II. Minerva v. Hologic: Federal Circuit Showdown

Fast forward a year, Minerva and Hologic are back at it again, but this time at the Court of Appeals for the Federal Circuit.  The appeal arises from Minerva suing Hologic for infringement of U.S. Patent No. 9,186,208, (“’208 Patent”) entitled “System for Endometrial Ablation”.4 The Federal Circuit’s opinion used Fig. 9 of the ‘208 patent to explain the claimed device for endometrial ablation.5

The United States District Court for the District of Delaware granted summary judgment on behalf of Hologic stating that the relevant claims of the patent in question were anticipated under the pre-A1A public use bar.6 The District Court further explained that Minerva showed a device publicly, that contained all the limitations of the ‘208 patent more than a year before the ‘208 patent’s priority date.7

The issue on appeal concerned whether the claim term found in claim 13 of the ‘208 Patent8,  “the inner and outer elements have substantially dissimilar materials properties”, was publicly shown more than a year prior to the pre-A1A priority date.

In 2009 Minerva showcased a device called “Aurora” to the 38th Global Congress of Minimally Invasive Gynecology sponsored by the American Association of Gynecologic (“AAGL”).9 Hologic argued in their brief for summary judgment that 1) Minerva showed the Aurora device to the public in detail more than a year before the priority date for the ‘208 patent, and that 2) the Aurora device disclosed every limitation of the asserted claims.10

The Federal Circuit ultimately affirmed the District Court’s grant for summary judgement for Hologic concluding that Hologic was entitled to judgment as a matter of law because the ‘208 patent was anticipated under the pre-A1A public use bar.11

The Federal Circuit opinion, written by Judge Reyna, explained that Minerva’s display of the Aurora device in 2009 went “well beyond” merely displaying the device.

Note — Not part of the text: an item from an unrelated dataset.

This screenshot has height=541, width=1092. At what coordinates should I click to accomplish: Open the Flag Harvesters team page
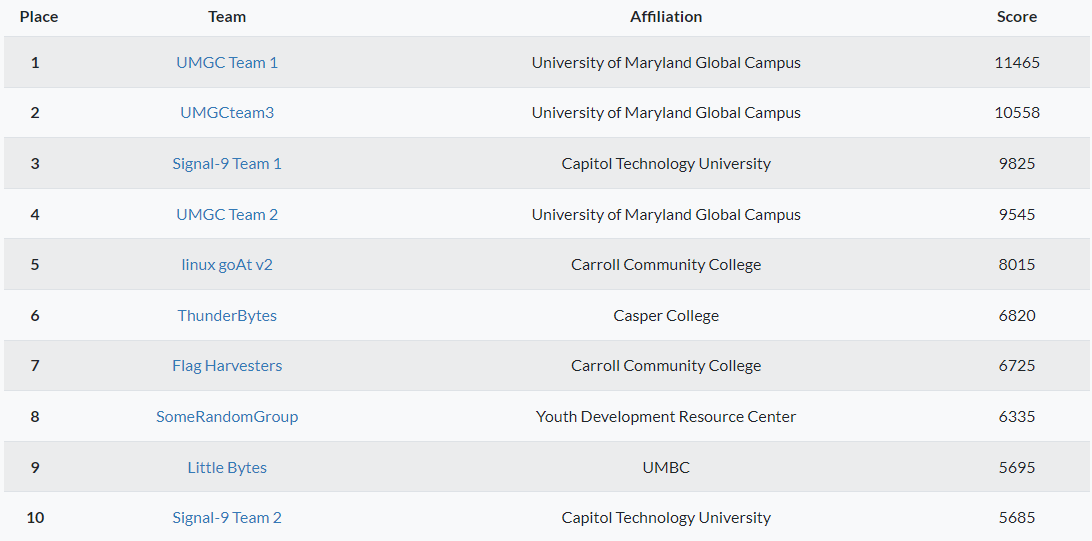point(227,366)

The court stated that “the public use bar is triggered where, before the critical date, the invention is [(1)] in public use and [(2)] ready for patenting.”12

Minerva’s argument on appeal was three threefold. Minerva argued that 1) the disclosure at the AAGL in 2009 was not “in public use” because Minerva “merely displayed” the device, 2) the Aurora lacked the properties claimed in the claim term of claim 13 at the time the Aurora was shown at AAGL, and 3) the invention in the ‘208 patent was not ready for patenting because Minerva was still improving the invention at the time of AAGL 2009.13

The Federal Circuit’s panel disagreed with all three of Minerva’s contentions.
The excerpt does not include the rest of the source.